_EXERCISE SET_:
1) Translate this sentence from the article on Laurentian University's return to campus into Spanish: "The normal status for instruction at the university is face-to-face classes, Laurentian president Robert Haché reminded those attending the June 15 Laurentian Senate meeting."
2) From the article on Laurentian University's return to campus, return everything from "He said a detailed" down to "to vaccination policies.".

_DOCUMENT EXTRACT_:
As COVID-19 infections go down and vaccination rates go up, Laurentian University is planning for a return to face-to-face classes in the fall.

The normal status for instruction at the university is face-to-face classes, Laurentian president Robert Haché reminded those attending the June 15 Laurentian Senate meeting.

He said a detailed plan for a return to campus will be put out by the university tomorrow (June 16). 

“We will absolutely be following the best public health advice in doing this as we have done throughout this process,” said Haché, who was questioned by Senate members about everything from classroom ventilation to vaccination policies.

“Health and safety come absolutely first for everyone at Laurentian, and we will not be doing anything that puts people at unnecessary risk.”

He said the university is clearly hearing from students “the desire to return to campus,” and said applications for residence are well above what was expected.

Haché did acknowledge there are challenges for international students in particular when it comes to this plan, and said “we are going to be working through the summer” on issues such as these.

He said there is interest in “hybrid instruction” (a mix of in-person and virtual learning), and promised Laurentian would be as flexible as possible in meeting the needs of students.

“Laurentian, of course, is not an outlier in this,” Haché said. “There are many institutions that are planning for a face-to-face return to campus.”

Although some Ontario universities have required those living in residence to be vaccinated against COVID-19, Haché revealed Laurentian isn’t requiring vaccinations at this point.

_SUPPLIED ENTRIES_:
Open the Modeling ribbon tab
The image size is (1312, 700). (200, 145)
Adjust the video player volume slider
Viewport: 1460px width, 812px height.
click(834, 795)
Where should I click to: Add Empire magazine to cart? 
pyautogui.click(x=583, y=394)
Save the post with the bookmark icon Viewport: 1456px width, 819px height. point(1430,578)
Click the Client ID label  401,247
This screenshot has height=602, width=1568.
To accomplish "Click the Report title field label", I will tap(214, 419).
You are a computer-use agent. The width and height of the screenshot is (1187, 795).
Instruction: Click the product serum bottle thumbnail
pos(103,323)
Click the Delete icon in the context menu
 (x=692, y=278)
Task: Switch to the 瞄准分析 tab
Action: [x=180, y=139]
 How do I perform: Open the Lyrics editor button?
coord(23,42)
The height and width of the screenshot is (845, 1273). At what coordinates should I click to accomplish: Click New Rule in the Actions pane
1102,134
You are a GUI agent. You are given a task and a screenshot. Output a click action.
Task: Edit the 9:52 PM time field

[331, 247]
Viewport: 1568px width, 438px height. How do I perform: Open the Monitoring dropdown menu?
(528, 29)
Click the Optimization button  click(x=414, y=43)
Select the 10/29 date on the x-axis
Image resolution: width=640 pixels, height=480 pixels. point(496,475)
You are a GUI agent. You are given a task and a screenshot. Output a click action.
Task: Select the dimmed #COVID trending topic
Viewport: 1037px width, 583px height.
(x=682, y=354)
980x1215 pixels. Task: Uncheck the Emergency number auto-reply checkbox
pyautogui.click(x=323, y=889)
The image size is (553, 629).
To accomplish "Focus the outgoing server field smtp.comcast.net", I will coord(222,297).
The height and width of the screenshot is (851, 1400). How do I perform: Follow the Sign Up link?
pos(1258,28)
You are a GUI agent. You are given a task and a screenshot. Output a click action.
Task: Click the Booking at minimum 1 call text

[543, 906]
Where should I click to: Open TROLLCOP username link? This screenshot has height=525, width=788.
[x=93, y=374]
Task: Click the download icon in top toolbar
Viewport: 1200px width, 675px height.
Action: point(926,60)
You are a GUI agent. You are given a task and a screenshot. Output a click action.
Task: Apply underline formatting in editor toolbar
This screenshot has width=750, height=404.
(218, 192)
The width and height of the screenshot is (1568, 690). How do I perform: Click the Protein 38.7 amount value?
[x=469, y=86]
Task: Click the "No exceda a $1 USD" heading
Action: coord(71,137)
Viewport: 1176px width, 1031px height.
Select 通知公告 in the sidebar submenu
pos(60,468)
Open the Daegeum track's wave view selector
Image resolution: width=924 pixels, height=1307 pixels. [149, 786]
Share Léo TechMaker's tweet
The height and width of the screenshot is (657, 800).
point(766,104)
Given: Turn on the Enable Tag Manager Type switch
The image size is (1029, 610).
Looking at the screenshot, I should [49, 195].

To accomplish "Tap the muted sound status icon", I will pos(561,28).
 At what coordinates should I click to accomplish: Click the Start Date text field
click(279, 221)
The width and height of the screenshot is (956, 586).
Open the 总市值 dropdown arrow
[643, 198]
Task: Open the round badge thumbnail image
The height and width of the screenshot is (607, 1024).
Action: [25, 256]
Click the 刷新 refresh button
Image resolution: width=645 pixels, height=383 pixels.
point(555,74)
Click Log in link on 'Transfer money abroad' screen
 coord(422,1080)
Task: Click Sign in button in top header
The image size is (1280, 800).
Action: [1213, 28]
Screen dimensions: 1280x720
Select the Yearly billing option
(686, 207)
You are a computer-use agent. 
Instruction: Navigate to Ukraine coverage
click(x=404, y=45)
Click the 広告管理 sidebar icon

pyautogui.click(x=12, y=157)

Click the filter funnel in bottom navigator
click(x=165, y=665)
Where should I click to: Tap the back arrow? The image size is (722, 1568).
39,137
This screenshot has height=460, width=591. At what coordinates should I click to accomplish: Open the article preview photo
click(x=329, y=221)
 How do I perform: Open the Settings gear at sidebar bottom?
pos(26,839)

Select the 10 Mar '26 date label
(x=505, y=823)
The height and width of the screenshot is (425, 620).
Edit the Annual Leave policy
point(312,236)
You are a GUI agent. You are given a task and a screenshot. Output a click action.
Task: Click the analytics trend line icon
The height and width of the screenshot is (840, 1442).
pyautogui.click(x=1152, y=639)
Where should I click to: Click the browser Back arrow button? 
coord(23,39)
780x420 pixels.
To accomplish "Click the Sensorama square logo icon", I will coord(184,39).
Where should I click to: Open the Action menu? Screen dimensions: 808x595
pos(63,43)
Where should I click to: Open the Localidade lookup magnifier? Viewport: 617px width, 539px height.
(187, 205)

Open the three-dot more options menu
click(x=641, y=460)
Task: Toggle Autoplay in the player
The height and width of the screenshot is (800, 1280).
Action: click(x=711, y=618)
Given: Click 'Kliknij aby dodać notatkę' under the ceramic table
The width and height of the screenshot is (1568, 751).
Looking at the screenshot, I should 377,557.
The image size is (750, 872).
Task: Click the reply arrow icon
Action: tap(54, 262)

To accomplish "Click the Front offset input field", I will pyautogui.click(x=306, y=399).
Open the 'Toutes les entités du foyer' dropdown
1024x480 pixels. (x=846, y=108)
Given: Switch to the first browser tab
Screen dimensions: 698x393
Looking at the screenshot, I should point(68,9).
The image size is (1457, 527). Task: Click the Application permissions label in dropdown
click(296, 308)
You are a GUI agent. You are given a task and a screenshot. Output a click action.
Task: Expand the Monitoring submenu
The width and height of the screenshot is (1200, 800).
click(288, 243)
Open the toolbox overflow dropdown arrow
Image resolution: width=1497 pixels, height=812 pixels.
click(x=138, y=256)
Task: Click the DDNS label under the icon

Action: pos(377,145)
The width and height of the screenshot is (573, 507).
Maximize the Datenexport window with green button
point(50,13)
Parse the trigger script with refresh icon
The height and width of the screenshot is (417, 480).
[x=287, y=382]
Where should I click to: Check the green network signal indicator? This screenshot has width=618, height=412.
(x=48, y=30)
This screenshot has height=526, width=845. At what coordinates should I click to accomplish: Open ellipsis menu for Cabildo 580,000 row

_ANSWER SET_:
1) El estado normal de la enseñanza en la universidad son las clases presenciales, recordó el presidente de Laurentian, Robert Haché, a los asistentes a la reunión del Senado de Laurentian del 15 de junio.

2)
He said a detailed plan for a return to campus will be put out by the university tomorrow (June 16). 

“We will absolutely be following the best public health advice in doing this as we have done throughout this process,” said Haché, who was questioned by Senate members about everything from classroom ventilation to vaccination policies.